## WORK TO BE COMPLETED
Take each line of the material that includes "computer" and copy it.
* * * *
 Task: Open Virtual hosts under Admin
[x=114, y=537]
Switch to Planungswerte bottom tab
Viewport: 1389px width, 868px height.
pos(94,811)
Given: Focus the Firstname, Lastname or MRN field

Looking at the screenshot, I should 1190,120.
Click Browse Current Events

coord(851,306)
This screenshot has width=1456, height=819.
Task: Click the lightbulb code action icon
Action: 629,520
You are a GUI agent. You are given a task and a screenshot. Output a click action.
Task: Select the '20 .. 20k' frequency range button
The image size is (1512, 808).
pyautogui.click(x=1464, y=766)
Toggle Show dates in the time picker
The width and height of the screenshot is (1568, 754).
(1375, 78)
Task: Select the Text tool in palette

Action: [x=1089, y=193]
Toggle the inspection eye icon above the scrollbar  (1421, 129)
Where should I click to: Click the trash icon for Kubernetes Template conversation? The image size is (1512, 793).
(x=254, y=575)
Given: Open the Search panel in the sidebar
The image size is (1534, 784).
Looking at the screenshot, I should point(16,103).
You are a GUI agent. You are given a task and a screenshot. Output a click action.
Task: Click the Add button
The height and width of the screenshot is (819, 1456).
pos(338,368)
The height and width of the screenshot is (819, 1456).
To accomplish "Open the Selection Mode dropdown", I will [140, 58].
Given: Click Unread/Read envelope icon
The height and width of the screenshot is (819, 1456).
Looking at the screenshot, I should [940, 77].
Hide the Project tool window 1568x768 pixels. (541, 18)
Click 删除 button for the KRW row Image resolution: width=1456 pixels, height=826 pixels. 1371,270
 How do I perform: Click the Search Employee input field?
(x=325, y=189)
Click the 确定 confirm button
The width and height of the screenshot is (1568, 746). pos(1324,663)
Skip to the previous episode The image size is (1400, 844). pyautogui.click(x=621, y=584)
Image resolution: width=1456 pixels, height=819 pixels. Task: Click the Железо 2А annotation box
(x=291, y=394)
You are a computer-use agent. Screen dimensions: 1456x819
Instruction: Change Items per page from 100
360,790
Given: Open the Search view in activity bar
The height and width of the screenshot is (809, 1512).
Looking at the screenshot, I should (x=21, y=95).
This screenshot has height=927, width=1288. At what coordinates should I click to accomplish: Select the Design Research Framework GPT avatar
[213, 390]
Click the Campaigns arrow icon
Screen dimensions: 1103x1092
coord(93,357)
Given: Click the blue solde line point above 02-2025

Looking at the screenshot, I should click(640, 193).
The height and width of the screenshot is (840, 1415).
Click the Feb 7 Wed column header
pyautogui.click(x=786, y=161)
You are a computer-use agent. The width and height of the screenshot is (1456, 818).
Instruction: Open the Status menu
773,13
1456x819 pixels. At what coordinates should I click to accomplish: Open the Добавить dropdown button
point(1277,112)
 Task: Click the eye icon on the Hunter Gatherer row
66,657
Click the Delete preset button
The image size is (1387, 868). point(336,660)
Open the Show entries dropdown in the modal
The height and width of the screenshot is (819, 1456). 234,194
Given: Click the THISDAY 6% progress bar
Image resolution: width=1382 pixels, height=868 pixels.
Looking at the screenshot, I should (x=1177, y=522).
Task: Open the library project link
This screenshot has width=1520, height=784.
* * * *
## TASK ANSWER
You are a computer-use agent. Screen dimensions: 1456x819
You are a computer-use agent. The width and height of the screenshot is (1456, 818).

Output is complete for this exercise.